Financial ties common between US medical schools and drug companies

Janice Hopkins Tanne 1
PMCID: PMC2034715

Most US medical schools and large teaching hospitals have financial ties to drug companies, according to a survey published this week (JAMA 2007;298:1779-86).

Researchers from Massachusetts General Hospital in Boston, the University of Michigan in Ann Arbor, and the Association of American Medical Colleges surveyed all 125 US medical schools and 15 large teaching hospitals, which often do more research than many medical schools. They asked the heads of the medicine and psychiatry departments about ties to drug companies because these departments are often large and likely to have industry funding for education. They also surveyed the head of the microbiology department and one other non-clinical department.

They found that 60% of departmental heads had a financial relationship with a drug company as a consultant, member of a scientific advisory board, a paid speaker, an officer, a founder, or a member of the board of directors.

Two thirds of departments at medical schools and large teaching hospitals had relationships with industry that involved research equipment, unrestricted funds, support for research seminars, residency and fellowship training, continuing medical education programmes, discretionary funds to buy food and drink, support for professional meetings, subscriptions to professional journals, and intellectual property licensing.

“The attitudes and experiences of department chairs are significant because they manage the primary organizational structure of medical schools and teaching hospitals. They . . . control significant amounts of resources, and wield considerable influence over the content of medical education and the careers of department members,” the authors write.

Overall, they say, 80% of clinical departments and 43% of non-clinical departments had at least one tie with industry.

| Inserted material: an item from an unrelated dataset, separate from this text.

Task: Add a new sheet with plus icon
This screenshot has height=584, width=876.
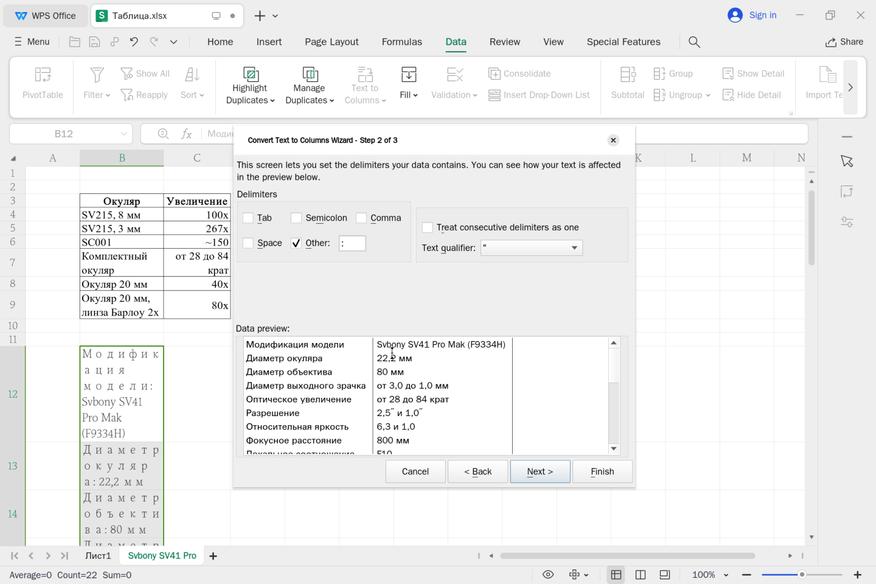Action: (x=213, y=555)
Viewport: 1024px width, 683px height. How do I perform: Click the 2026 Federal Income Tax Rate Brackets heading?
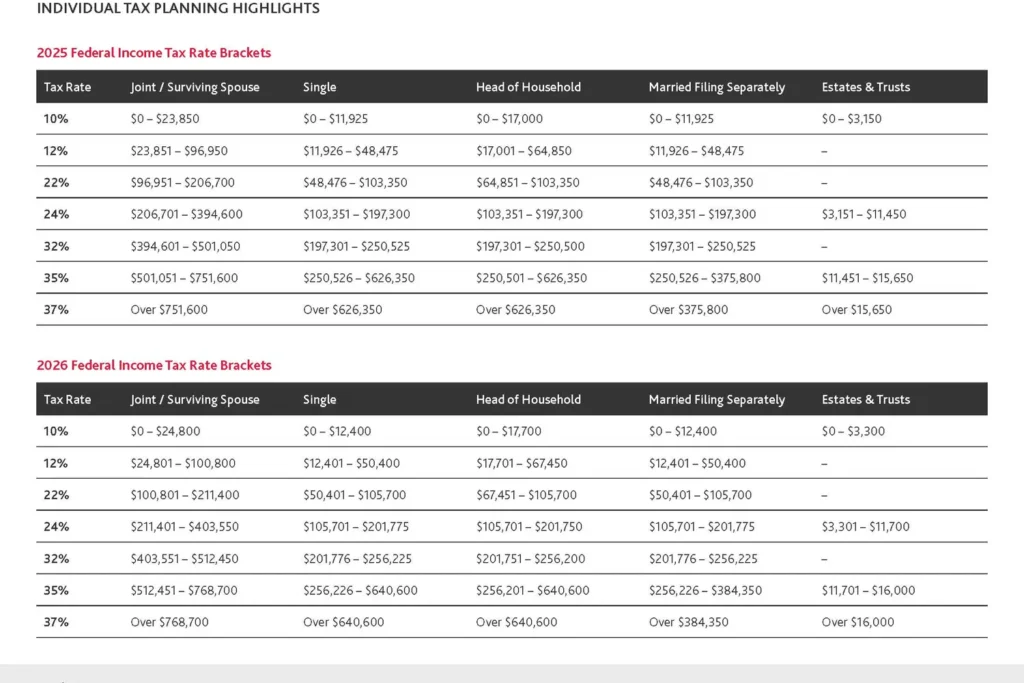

Despite these ties “more than two thirds of all chairs with a personal relationship with industry reported that their personal relationships had no effect on the various types of departmental functions. A similar percentage claimed that there was no effect on their personal financial status,” the authors say.

When they were asked about the effect of relationships with industry on the department's ability to provide independent, unbiased education and training, department heads felt that unrestricted grants were more effective than restricted grants.

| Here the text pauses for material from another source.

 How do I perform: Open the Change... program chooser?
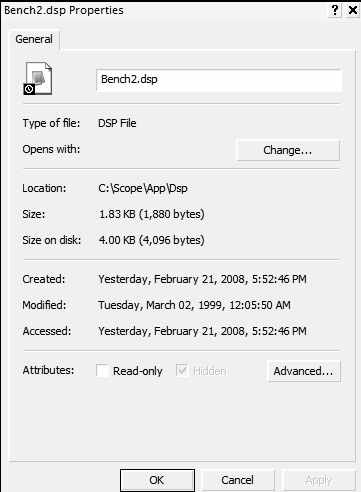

Industry “has made substantial inroads” into funding for continuing medical education and residency and fellowship training in the United States, the authors say. Two thirds of the costs of continuing medical education in medical schools and teaching hospitals is paid for by drug and medical device companies, they report.

A spokeswoman for the Pharmaceutical Research and Manufacturers of America, the drug industry trade group, told the BMJ that the organisation was unable to comment on the study because it did not collect information on the industry-academic ties reported in the article.